A taxa Selic real neutra, em determinada data, corresponderá à taxa de juros real de 5 anos daquela data mais a média estimada para a diferença entre a Selic real e a taxa juros real de médio prazo (-0,9%). Já a taxa Selic nominal neutra será a taxa real neutra mais a expectativa para a inflação (medida pelo IPCA) nos próximos 12 meses[8].
Na tabela abaixo, mostramos a estimativa para as taxas Selic real e nominal neutras, de janeiro a julho deste ano. Nela é possível ver que as taxa Selic real e nominal neutras estimadas foram de 2,9% e 7,4%, respectivamente, no final de julho de 2021.
As estimativas para a taxa Selic nominal neutra pelos dois métodos tiveram resultados muito próximos, mas temos uma preferência pelo cálculo a partir das taxas de juros Selic e de 5 anos nominais, por temos como objetivo a projeção da taxa de juros nominal neutra. Quando a estimativa é feita a partir das taxas de juros reais temos que ainda recompor a taxa nominal, a partir de expectativas de inflação coletadas pelo Banco Central por meio da pesquisa Focus.

**Os dados**
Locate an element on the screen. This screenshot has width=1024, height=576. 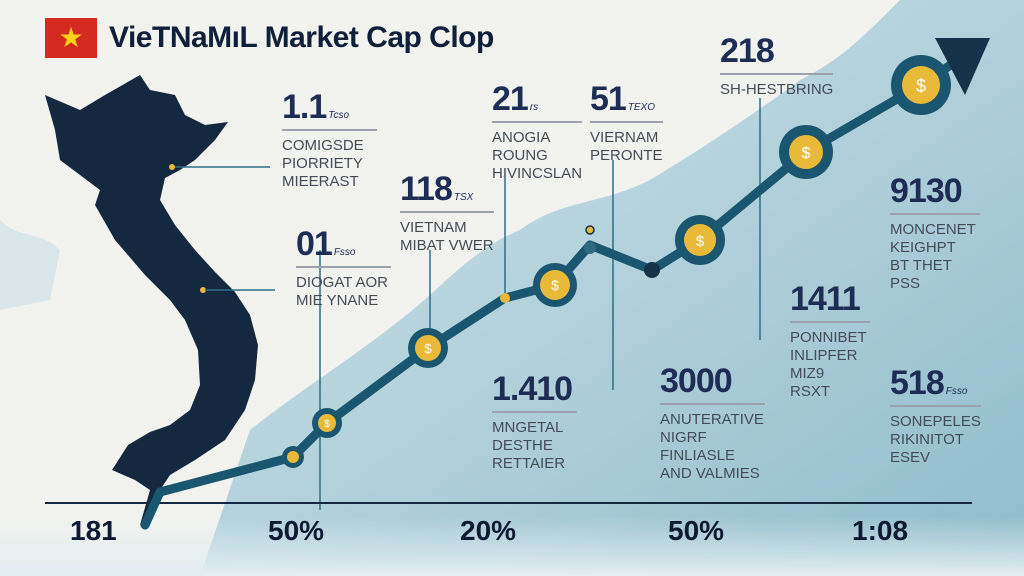
stat-label: DESTHE is located at coordinates (522, 446).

**Enunciado da tarefa**
Devolva, sem nenhuma alteração, a parte do texto sobre a taxa Selic neutra que vai de "A taxa Selic real" até "julho de 2021.".

**Tarefa concluída**
A taxa Selic real neutra, em determinada data, corresponderá à taxa de juros real de 5 anos daquela data mais a média estimada para a diferença entre a Selic real e a taxa juros real de médio prazo (-0,9%). Já a taxa Selic nominal neutra será a taxa real neutra mais a expectativa para a inflação (medida pelo IPCA) nos próximos 12 meses[8].
Na tabela abaixo, mostramos a estimativa para as taxas Selic real e nominal neutras, de janeiro a julho deste ano. Nela é possível ver que as taxa Selic real e nominal neutras estimadas foram de 2,9% e 7,4%, respectivamente, no final de julho de 2021.